The AdNews end of year Perspectives, looking back at 2025 and forward to next year.
Terri Hall, Managing Partner, TRA
Trust has always been a valuable currency for marketing. But in 2025, trust became more fluid, specifically where people place trust. The trajectory is clear, trust is migrating from brands themselves, through online social proof, and now increasingly toward AI-powered recommendations.
The first major shift came with the rise of peer-to-peer trust online. People’s ability to discover and uncover brand actions didn’t always align with mission statements and then sharing and learning from others prioritised what friends, family, and even strangers online said about products over what brands claimed about themselves.
This was behavioural economics in action. Customers turned to their social networks for a source of truth and trust and reviews, recommendations, and testimonials became increasingly important.
The past year has seen this peer-trust dynamic commercialise at scale. TikTok Shop's launch in Australia exemplifies how influencer e-commerce has matured with trust as its driving force. Influencers aren't just endorsing products anymore, instead because they are trusted by followers, they're becoming the shopping experience itself, seamlessly integrating discovery and purchase in a single action.
When an influencer recommends a product, it doesn't feel like advertising. It feels like advice from someone who knows you, which makes influencer commerce very powerful.
Brands that once controlled their entire customer journey now find themselves dependent on intermediaries who've captured the trust brands themselves have seen decline. This is trust as a tradable asset, and in 2025 it’s never been more evident as it reshapes purchase decision making.
But even as influencer commerce accelerated, we witnessed an even more disruptive trust paradigm. AI-powered recommendations. In 2025, consumers increasingly turned to ChatGPT, Claude, and Perplexity not just for information, but for decision-making. Instead of Googling "best running shoes" and sifting through sponsored links to reach brand websites, users ask AI tools directly. And they trusted the answer.
This results in a compression of the traditional search journey. AI doesn't just provide options, it delivers tailored recommendations with authority, so it feels objective and personalised. It’s playing the trusted advisor role.
What this means for 2026 and beyond
For brands, this trust migration is a challenge. It’s more than "How do we rank on Google?" versus "How do we become included in the answer AI gives?" It’s where is the locus of trust, what is the source of authority for trust?
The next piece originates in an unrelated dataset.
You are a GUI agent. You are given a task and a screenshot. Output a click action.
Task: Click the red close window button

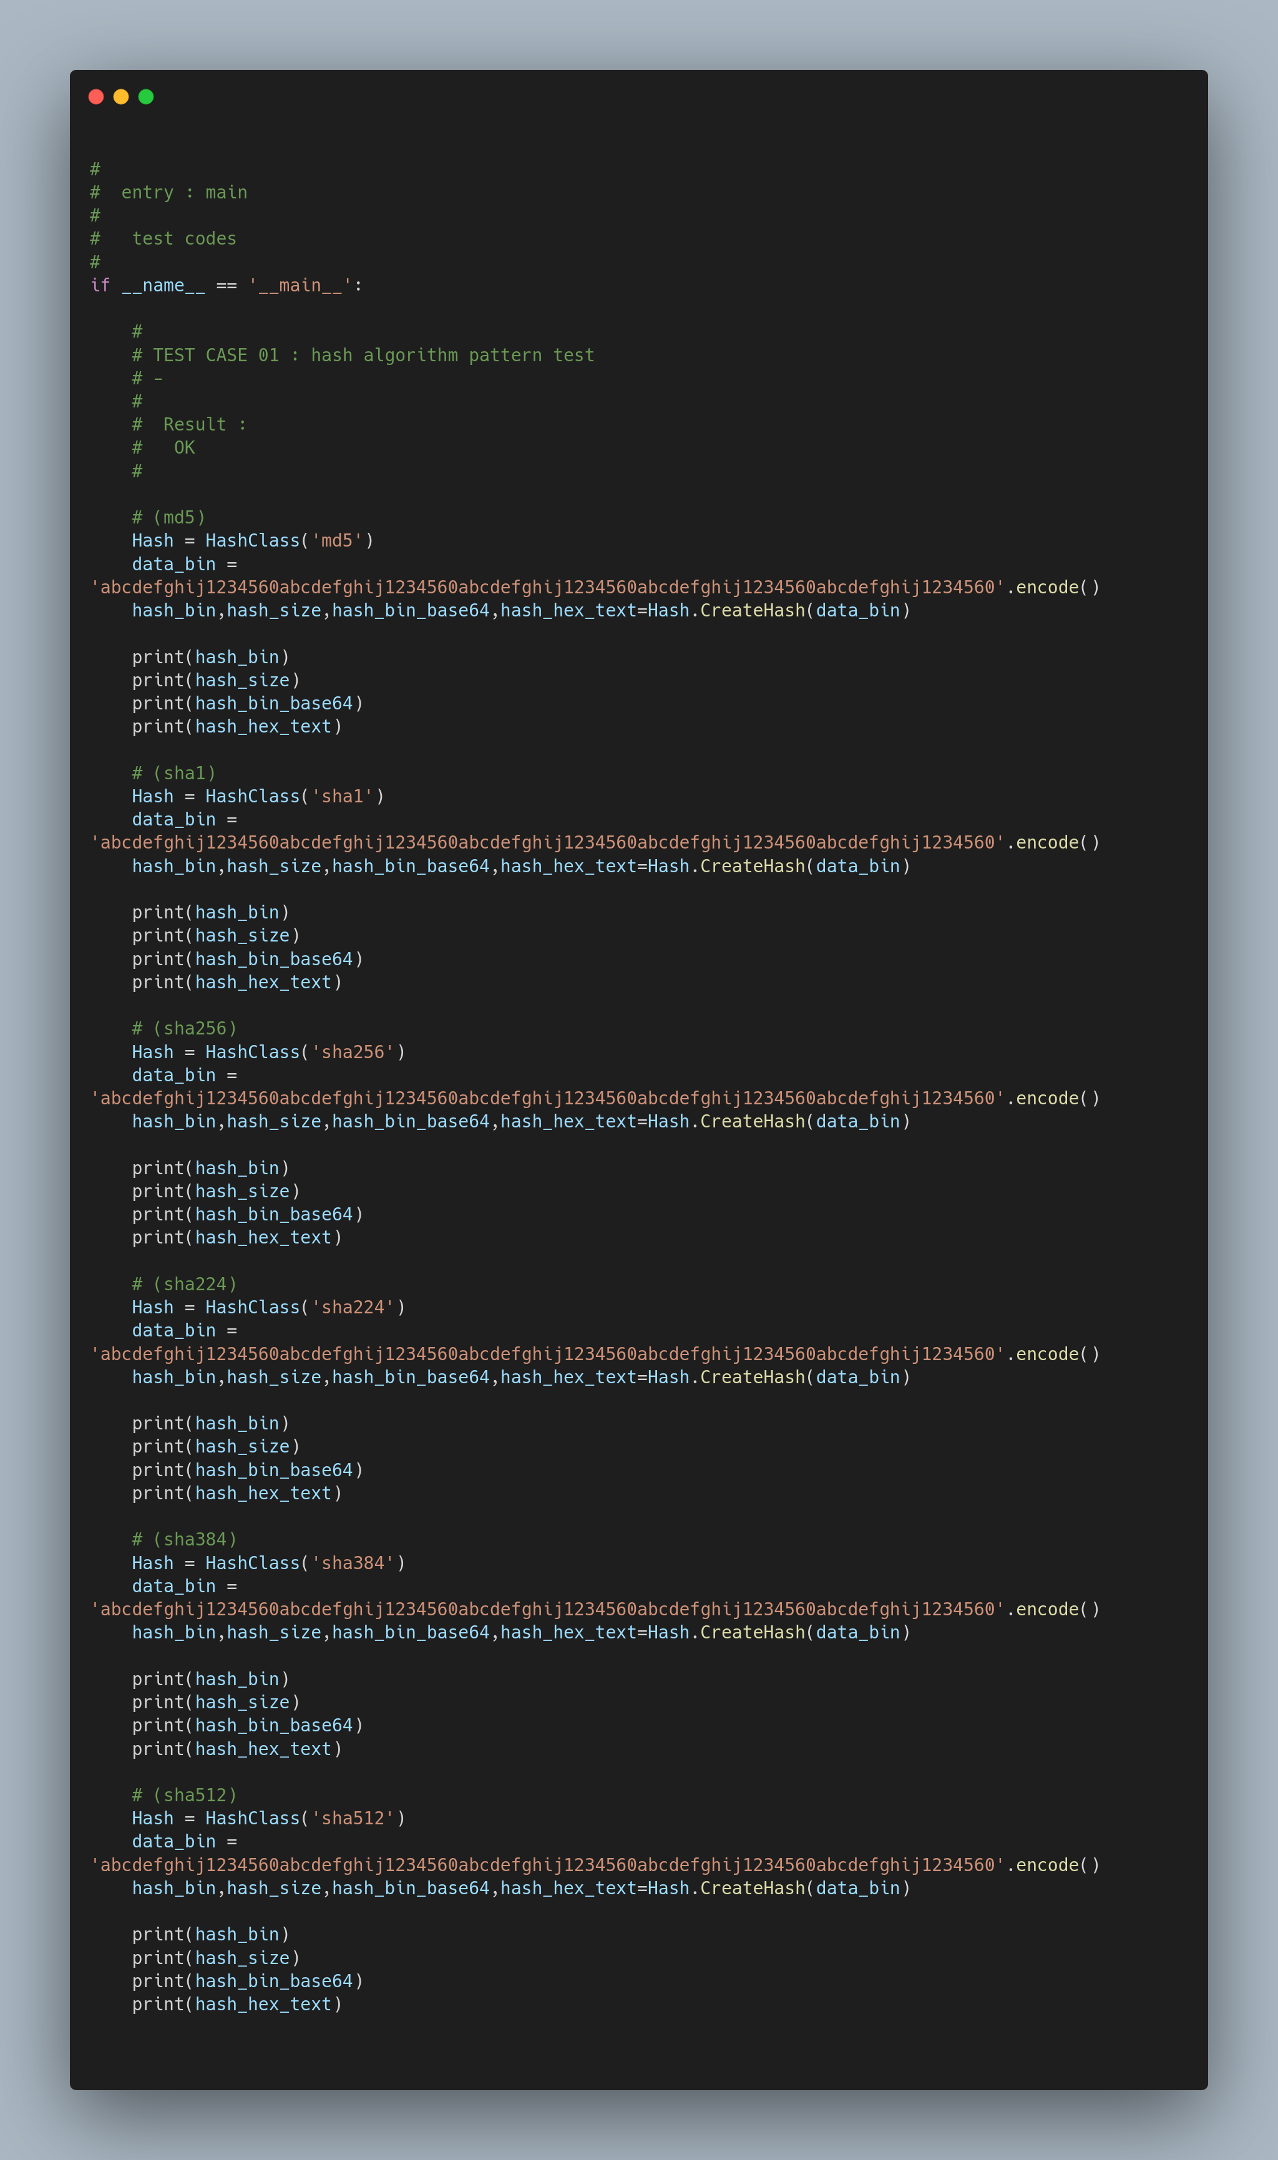95,97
Moving into 2026, this is going to require multiple shifts for brand marketers. Of course, brands are going to have to optimise for AI visibility, creating comprehensive, accurate, structured information that AI systems can easily parse and cite. Product specifications, authentic customer feedback, and clear value propositions become even more critical when AI is the intermediary.
However, brands need to ensure their differentiation is clear and compelling enough to survive translation through AI interpretation. They will need to double down on brand perceptions, salience and associations, and consistently deliver the promises they make so that they own the high ground on trust in a world where you may never directly engage with the customer.
Finally, brands will have to work out how to build trust with AI systems themselves, ensuring consistent presence across the data sources these systems train on, maintaining strong third-party validation, and creating genuine value that generates organic mentions.
The implications are significant. Smart brands will have to build multi-layered trust strategies that work across all three layers: maintaining brand integrity, collaborating authentically with influencers, and optimising for AI recommendation engines.
The brands that will thrive in 2026 and beyond, will be those that understand trust is no longer something you can assume lies with the brand as the source of authority. It's something you must earn across an ecosystem of validators, human and artificial alike.
In this new AI-driven world, the question isn't whether your brand is trustworthy, but whether the systems and sources people trust believe you are.